=== Brief ===
Rewrite the listing from its start through the line containing "Looking at the screenshot, the action is pos(121,141).", substituting "area tag" for every "area label" and leaving everything else unchanged; return only those lines.

§ §

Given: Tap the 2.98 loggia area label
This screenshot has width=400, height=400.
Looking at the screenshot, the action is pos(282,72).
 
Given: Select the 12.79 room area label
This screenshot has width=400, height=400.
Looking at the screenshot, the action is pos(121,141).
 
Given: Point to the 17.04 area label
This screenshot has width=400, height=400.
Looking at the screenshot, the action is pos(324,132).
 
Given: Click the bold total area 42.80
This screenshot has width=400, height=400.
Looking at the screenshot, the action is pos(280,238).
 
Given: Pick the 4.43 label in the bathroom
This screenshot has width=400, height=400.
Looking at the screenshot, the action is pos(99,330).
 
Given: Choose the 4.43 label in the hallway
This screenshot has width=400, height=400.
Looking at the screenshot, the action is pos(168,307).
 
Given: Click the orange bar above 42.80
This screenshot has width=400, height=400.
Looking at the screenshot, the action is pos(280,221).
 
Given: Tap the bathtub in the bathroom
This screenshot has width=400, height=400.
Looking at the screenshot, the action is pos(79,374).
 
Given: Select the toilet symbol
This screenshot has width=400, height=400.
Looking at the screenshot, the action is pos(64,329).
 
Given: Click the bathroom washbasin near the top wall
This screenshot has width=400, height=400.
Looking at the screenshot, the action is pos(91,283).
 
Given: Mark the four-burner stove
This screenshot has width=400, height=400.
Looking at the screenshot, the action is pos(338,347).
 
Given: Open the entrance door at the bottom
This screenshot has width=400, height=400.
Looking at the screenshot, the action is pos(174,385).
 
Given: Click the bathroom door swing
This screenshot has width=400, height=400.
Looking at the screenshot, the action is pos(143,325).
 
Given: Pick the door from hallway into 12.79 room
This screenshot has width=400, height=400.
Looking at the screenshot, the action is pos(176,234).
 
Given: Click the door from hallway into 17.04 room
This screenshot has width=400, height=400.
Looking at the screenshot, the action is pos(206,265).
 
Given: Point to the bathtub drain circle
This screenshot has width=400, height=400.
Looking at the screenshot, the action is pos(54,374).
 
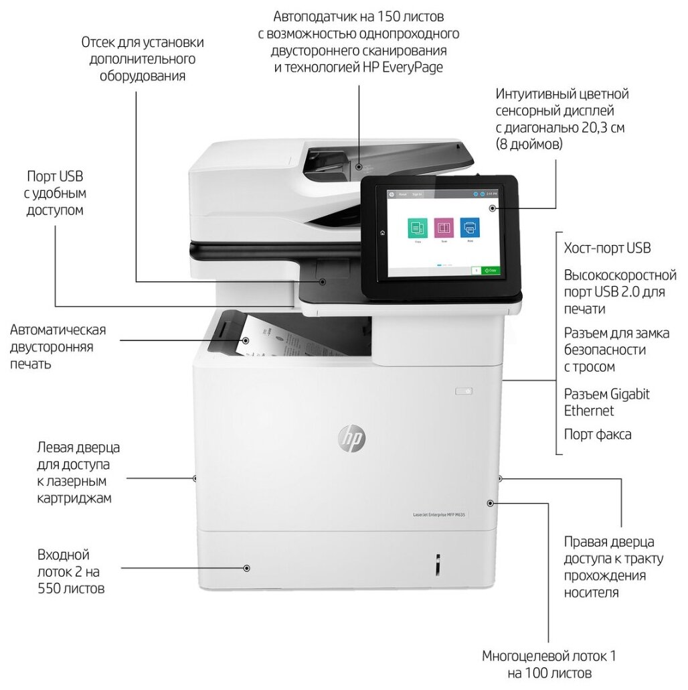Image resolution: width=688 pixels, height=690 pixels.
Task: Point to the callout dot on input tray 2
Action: coord(247,567)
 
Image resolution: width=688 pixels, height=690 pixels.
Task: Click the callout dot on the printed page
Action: coord(246,340)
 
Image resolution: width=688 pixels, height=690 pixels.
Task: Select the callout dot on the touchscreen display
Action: coord(493,208)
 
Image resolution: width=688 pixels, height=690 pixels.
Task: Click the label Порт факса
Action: coord(598,434)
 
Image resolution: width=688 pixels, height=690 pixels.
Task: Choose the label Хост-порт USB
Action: coord(607,249)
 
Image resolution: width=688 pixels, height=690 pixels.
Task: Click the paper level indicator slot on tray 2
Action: coord(438,564)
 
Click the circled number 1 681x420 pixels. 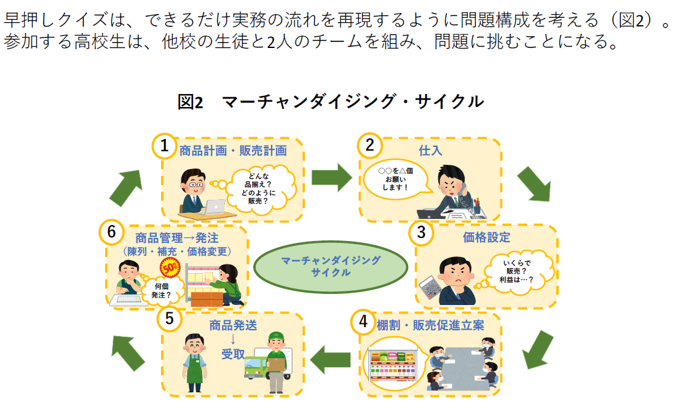coord(164,146)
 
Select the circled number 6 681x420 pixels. coord(111,232)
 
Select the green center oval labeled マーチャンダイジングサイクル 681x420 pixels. coord(331,266)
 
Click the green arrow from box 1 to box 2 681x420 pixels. coord(331,178)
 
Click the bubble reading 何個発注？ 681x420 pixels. coord(160,290)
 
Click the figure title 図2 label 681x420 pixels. coord(190,102)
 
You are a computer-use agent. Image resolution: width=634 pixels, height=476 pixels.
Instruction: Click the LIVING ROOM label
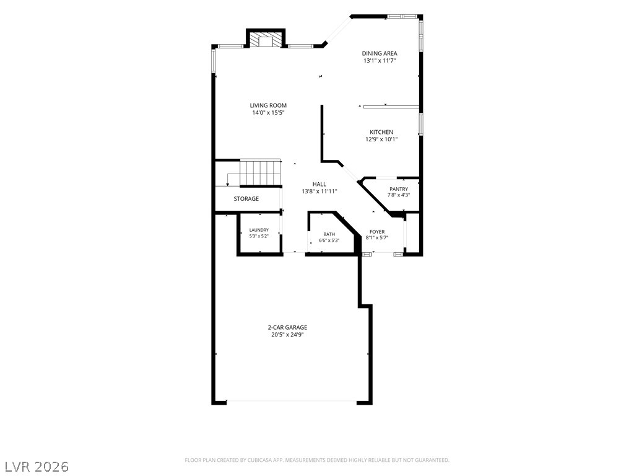[268, 105]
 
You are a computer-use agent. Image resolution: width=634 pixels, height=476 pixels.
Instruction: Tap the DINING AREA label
[380, 53]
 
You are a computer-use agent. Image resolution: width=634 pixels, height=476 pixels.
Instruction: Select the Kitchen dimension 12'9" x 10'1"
[381, 139]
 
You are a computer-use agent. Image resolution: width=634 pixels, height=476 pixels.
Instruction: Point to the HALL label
[319, 184]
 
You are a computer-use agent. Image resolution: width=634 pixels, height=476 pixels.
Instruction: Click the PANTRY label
[399, 189]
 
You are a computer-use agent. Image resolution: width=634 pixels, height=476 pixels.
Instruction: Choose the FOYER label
[377, 232]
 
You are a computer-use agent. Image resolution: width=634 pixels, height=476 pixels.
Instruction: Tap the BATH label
[329, 234]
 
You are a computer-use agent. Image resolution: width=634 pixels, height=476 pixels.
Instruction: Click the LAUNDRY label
[259, 230]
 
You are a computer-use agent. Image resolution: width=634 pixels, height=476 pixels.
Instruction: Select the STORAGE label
[246, 199]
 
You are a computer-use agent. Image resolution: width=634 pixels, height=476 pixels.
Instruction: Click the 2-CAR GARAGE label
[287, 327]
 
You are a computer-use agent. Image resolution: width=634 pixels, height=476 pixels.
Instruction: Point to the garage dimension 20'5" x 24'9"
[287, 335]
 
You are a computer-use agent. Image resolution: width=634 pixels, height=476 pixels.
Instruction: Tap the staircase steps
[261, 172]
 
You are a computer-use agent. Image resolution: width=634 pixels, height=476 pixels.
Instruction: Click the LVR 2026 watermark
[35, 467]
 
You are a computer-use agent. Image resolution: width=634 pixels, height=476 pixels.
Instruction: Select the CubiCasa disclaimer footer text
[317, 461]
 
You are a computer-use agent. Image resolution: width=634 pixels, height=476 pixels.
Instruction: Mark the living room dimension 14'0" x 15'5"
[269, 113]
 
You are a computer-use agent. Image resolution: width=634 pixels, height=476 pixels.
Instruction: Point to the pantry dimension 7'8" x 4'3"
[399, 195]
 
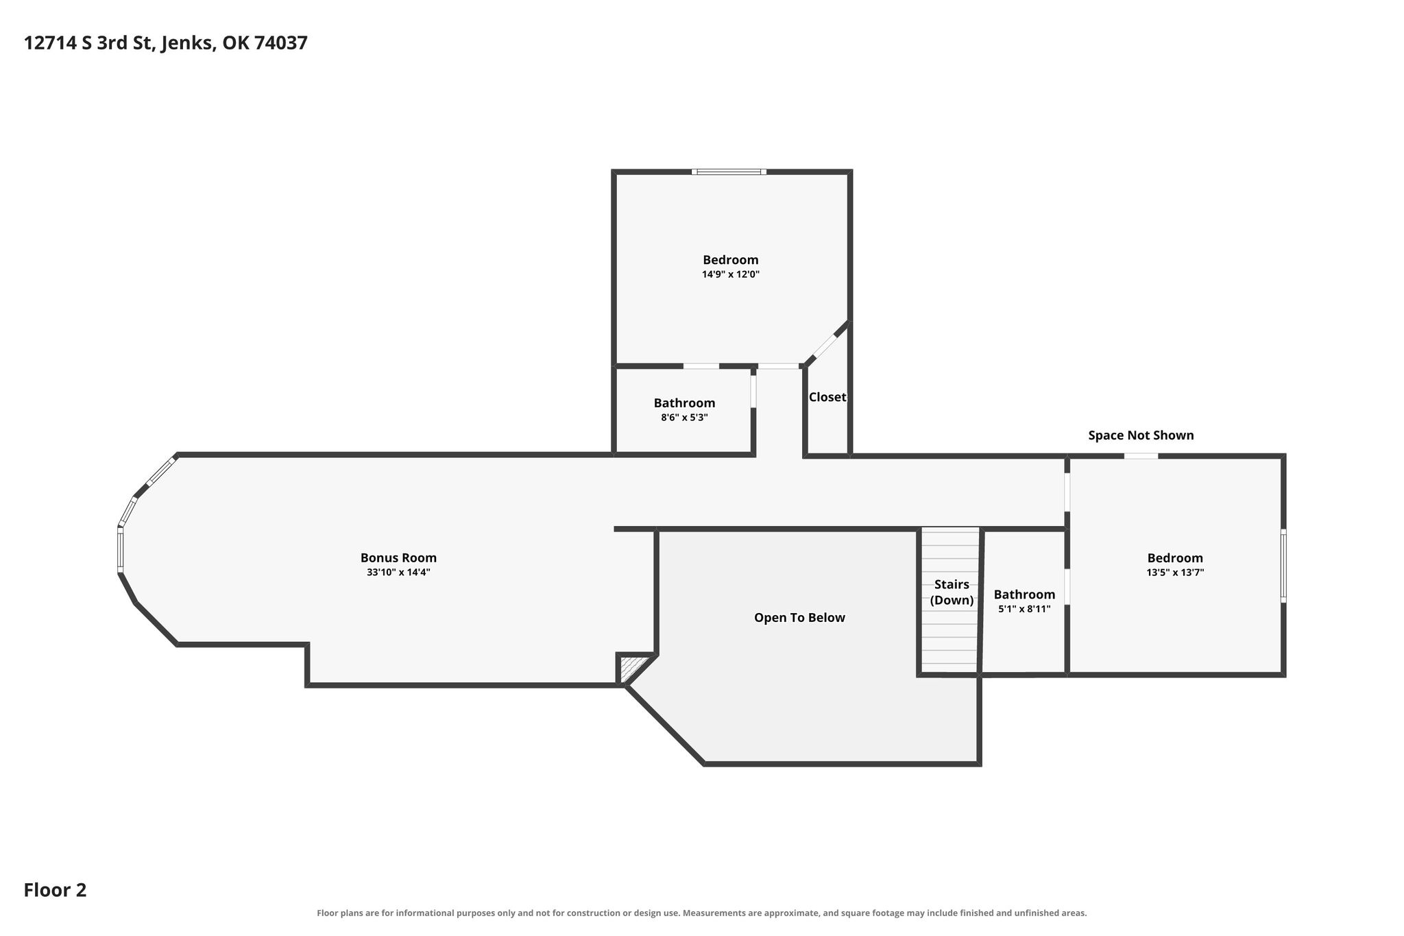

§ §

=== Exercise output ===
Given: Tap the 2.98 loggia area tag
This screenshot has width=400, height=400.
Looking at the screenshot, the action is pos(282,72).
 
Given: Select the 12.79 room area tag
This screenshot has width=400, height=400.
Looking at the screenshot, the action is pos(121,141).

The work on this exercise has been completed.